高知一日諸臣を召集訓教していわく、我国に移来りて熟(つくづく)其むかしを聞くに、人皇三十二代用明天皇大和磐余に宮居し給ふ時まで此国に鬼賊おほく鼠(かくれ)居まして生民をなやましくるしめる事叡聞にいりしゆへ、退治して蒼生を済(すくひ)給はんと叡慮をめぐらされ給しに諸官の内にて撰出あるべきとありしが、皇后の御腹に四子産し給ひ第一には厩戸皇子是聖徳太子の御事なり、第二には来目皇子、第三には殖栗皇子、第四には茨田皇子、又蘇我大臣石寸名嬪の腹に田目皇子をうめり、葛城直磐村女廣子の腹に麻呂子皇子を誕せり、勇健菖人にすぐれ材智世にたぐひなく、佛陀神明を尊崇ふかく官臣をめぐみ庶生あわれみ給ふゆへに、其徳宮城にもれ四夷におよべり、是によりて當国鬼賊退治の勅命ありし時麻呂子親王心慮をめぐらされ、我帝命にしたがひ彼国に馳向ふとも彼を追討して其功勲をたてざる時は其困労益なきのみにしもあらず、王道の瑕瑾(かきん)我身の恥辱たるべし、此上は佛陀神明の威神力をかり此運をとぐべしと、先宮中にて七仏薬師の法を修せらる、第一には善名称吉祥王如来、第二には寳月智巌光音自在王如来、第三には金色寳光如来、第四には無憂寂勝吉祥如来第五には法界雷昔如来、第六には法界勝恵遊戯神通如来、第七には薬師瑠璃光如来(七薬師異名あり、今は一説を記せり)右七薬師の法を勤修丹誠を抽(ぬきん)で鬼賊殺戮国家平治の堅誓をたて、小金體の薬師一躯を鋳させ護身佛に持受せられ、又天照皇太神に祈誓をぞ立給ひ、此度神力にて鬼賊を討果し諸願成就せばかならす寳殿を其所に結構し神徳をながく仰奉らんとふかくもちかひ給い、それより丹後與謝郡河守庄鬼賊棲家尋いり給ひしに、彼鬼窟に英胡、軽足、土熊 或説土車三なにごゝろなく居ませしに、無二無三に切籠給ひ三鬼のうちたやすく二賊を討留られしに土熊一鬼討漏し給へば逃去て竹野郡にかくれいりしを四臣を先魁としてまた彼所にいたり見給ふに岩窟にふかく竄れて見へざりし程に、路にて白犬奉し寳鏡を松枝に懸給へば鬼形明らかに照し露せし程に力を労し絵はす生捕らる、其時其松を鏡懸松となづけける、此時より国中安穏におさまりたり、是皆神佛擁護の力なれば七佛薬師の寳構を造立せんと、第一には善名称吉祥王如来は加悦庄施葉寺、第二には寳月智巌光音自在王如来は河守清園寺、第三には金色寳光如来は竹野元興寺、第四には無憂寂勝寳吉祥如来は竹野神宮寺、第五には法界雷音如来は溝谷庄等楽寺、第六には法界勝恵遊戯神通如来は宿野成願寺、第七には薬師瑠璃光如来は加佐郡白久(しらく)庄多禰寺(七所薬師の霊跡一説ならず、是は宮津城主信濃守尚長御改なり)如此七寺を建立ありて其後天照太神の寳殿を営建して勧請し給ひ、伊勢の齋女(いつきめ)に相順し熊野郡の中より士姓をゑらび少女を齋女にたてまつらる、側に別宮あり是則麻呂子の本宮なり、親王本より佛陀神明を信仰し給ふ事は父用明帝の御教にして、齋女を備らるゝも其時に酢香手姫の皇女を用明帝より伊勢太神宮にそなへらる、其風規により絵ふとなり。

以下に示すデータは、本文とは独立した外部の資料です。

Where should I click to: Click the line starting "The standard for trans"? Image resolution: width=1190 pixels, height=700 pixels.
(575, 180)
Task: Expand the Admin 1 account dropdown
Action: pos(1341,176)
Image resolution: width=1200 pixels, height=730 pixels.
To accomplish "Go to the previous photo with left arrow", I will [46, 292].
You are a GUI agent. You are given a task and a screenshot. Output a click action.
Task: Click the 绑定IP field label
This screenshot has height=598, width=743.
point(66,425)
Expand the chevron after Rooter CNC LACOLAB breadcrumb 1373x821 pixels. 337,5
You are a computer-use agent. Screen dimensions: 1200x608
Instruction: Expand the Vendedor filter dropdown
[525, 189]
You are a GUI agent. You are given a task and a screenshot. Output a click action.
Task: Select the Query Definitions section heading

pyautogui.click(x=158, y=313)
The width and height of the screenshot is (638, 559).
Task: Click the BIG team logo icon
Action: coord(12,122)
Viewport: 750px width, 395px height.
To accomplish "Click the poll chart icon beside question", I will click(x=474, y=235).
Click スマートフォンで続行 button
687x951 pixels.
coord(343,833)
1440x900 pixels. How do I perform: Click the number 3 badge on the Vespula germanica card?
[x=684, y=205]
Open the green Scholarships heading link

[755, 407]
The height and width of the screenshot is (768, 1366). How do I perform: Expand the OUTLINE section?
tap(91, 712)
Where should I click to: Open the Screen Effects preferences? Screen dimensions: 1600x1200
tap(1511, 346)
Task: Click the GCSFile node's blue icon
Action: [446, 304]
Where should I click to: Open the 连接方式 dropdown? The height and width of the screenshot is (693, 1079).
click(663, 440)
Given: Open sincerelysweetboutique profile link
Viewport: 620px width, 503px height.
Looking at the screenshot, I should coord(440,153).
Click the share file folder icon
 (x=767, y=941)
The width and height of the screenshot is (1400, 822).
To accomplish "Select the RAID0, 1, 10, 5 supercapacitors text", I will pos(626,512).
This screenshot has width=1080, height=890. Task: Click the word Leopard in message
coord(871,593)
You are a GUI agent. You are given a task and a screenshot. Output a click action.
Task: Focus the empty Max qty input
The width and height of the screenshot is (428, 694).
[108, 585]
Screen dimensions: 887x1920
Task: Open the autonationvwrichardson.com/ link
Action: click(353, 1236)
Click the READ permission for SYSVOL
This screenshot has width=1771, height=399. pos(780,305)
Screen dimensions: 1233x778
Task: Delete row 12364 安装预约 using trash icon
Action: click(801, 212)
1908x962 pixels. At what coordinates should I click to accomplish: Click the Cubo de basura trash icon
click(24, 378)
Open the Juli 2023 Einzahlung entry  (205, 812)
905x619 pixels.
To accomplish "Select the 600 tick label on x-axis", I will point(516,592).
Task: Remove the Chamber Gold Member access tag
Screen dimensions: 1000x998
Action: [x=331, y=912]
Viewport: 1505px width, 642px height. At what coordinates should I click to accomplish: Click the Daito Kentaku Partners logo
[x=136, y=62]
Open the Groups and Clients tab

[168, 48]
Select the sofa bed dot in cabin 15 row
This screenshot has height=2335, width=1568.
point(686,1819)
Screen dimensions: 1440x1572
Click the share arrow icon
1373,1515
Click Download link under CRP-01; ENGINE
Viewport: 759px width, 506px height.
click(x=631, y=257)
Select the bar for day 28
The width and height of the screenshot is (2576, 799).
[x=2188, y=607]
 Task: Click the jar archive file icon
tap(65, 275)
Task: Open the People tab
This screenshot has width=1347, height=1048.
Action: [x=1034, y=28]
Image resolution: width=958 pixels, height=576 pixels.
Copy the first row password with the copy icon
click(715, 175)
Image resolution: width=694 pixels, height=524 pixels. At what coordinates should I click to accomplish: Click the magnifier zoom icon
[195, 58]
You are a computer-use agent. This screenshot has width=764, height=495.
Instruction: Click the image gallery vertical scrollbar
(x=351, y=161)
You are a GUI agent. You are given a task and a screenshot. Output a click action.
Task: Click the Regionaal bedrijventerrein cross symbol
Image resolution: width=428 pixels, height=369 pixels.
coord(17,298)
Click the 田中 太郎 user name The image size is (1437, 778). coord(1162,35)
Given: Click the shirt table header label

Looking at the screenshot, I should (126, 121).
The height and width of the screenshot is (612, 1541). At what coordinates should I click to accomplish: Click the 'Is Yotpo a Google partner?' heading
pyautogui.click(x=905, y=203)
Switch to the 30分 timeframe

其後四百八十年の後人皇六十六代一條院の御年に当た、丹波大江山に酒顛童子住しが王城の方近ければとて別所に移り、大江山には茨木を第一の守衛として諸眷族を残し置、雨所同じく鬼窟として住籠り国人をなやましくるしめる、其事帝城にひざき叡聞にいりしゆへ源頼光に誅伐すべきよし勅命あり、正暦元年三月二十日に都をたって多田にくだり父満慶入道に御暇乞ありて、翌日は大井の光明寺に詣給ひ今度朝敵たやすく退治する擁護の力をくはへ給なば大磐若経六百巻奉納あるべきとて一紙の願書を捧られ、一夜参篭あって丹誠をこらされ、諸寺諸社におほせて秘法を修せられしに、八幡大菩薩の夢想を蒙り住吉大明神の先導にて心やすく彼童子を退治せらる、是皆佛神擁護の力なり。武威を天地にふるひ武名を万世にのこし海内の平安おもひなん身はかやうの先例を相考て其こゝろをはなつべからず、かならか私情にまかせ邪業異法をこのみて悌神を蔑にする事は蛍火の光にほこりて日月の明を欺にことならず、天下の理にしては天子は直に上天の主宰にかわり出給ひ、次に摂政将軍は天の四帝にそなわり出でゝ国家に執政して佛神の冥慮を頼み給へり、庶臣群民の類としていかんぞ私家に自法を立主君の政行を背べしや、ひとへに其分別なくして実行にこゝろをよせば家賊に同じ、我諸臣のもの表には武門の家風を本とし内には沸神の二法を信仰すべしといへり。